Operan en Puebla 117 espacios de resguardo; de estos, 100 funcionan con irregularidades
Claudia Espinoza
En Puebla operan 117 corralones registrados, de los cuales 17 cuentan con documentos en regla, según la última actualización en enero de este año de la Secretaría de Gobernación. El resto, alrededor de 100, debe cumplir con requisitos de seguridad, sanitarios y legales.
Ante los abusos detectados en los servicios de grúas y cobros excesivos, el gobierno estatal abrió este año cinco corralones públicos en Puebla capital, San Martín Texmelucan, Tecamachalco, Tepeaca y Acatzingo, con tarifas oficiales de 130 pesos diarios por estancia.
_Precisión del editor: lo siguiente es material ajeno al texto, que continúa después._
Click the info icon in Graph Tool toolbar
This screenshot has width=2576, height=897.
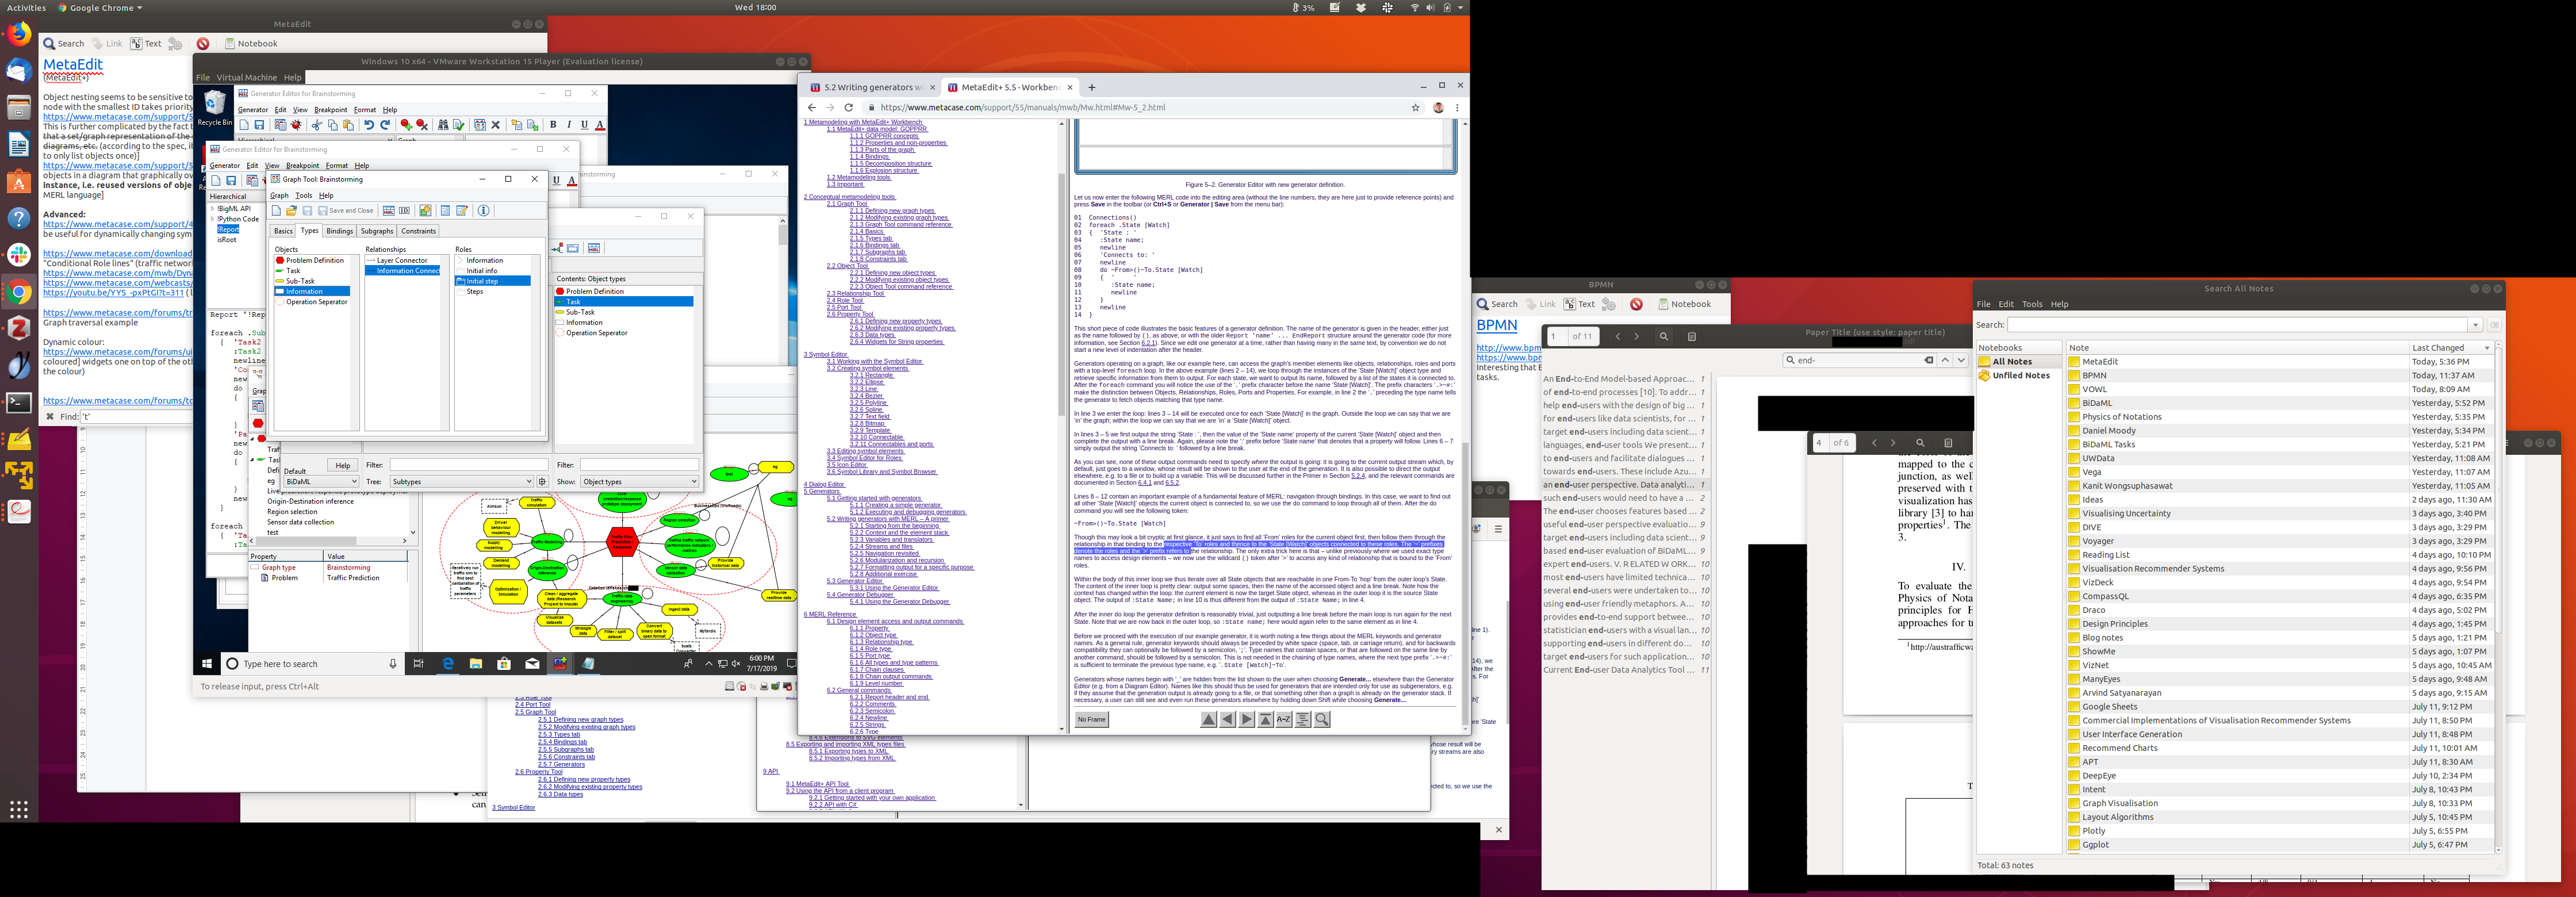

Con base en el reporte de indagatorias de la Fiscalía General del Estado de Puebla, así como de accidentes de la Secretaría de Seguridad Pública, la situación refleja un sistema saturado; más de 15 mil 200 vehículos permanecen en estos espacios, principalmente por aseguramientos de tránsito, robo, accidentes o embargos judiciales.
El problema más grave es el abandono. Se estima que más del 30 % de los vehículos asegurados nunca son reclamados, lo que equivale a más de 4 mil 800 unidades en calidad de rezago.
Estos vehículos pueden ser subastados, chatarrizados o transferidos a dependencias públicas. Los corralones privados concentran la mayor parte de los casos de abandono, debido a cobros que alcanzan hasta 200 mil pesos, muy por encima del tabulador oficial que marca entre 6 mil y 15 mil pesos.
Como respuesta, el gobierno impulsó una reforma a la Ley de Ingresos del Estado, con el objetivo de fijar un nuevo tabulador de costos y reforzar la regulación de los servicios de grúas, de manera que los precios por arrastre y estancia se ajusten a parámetros oficiales y se eviten prácticas irregulares.
Los operativos conjuntos de la Secretaría de Gobernación y la Secretaría de Movilidad y Transporte buscan clausurar o regularizar los corralones irregulares, transparentar costos y garantizar condiciones adecuadas de resguardo.
Actualmente, además de la saturación, los corralones enfrentan deficiencias en cercado perimetral, instalaciones sanitarias y falta de medidas de seguridad.
Para el economista Luis Alberto Hernández, académico de la Universidad Iberoamericana, el fenómeno de los corralones refleja un problema estructural de gestión pública y mercado irregular:
“La existencia de cientos de corralones privados sin regulación efectiva ha generado un mercado paralelo donde los costos se disparan y los usuarios quedan indefensos. La apertura de corralones estatales es un paso importante, pero no suficiente. Se requiere un sistema integral de transparencia que incluya un padrón público de tarifas, auditorías periódicas y sanciones efectivas”, dijo.
Comentó que el abandono masivo de vehículos implica pérdidas patrimoniales y riesgos ambientales que deben atenderse con políticas de reciclaje y subasta ordenada.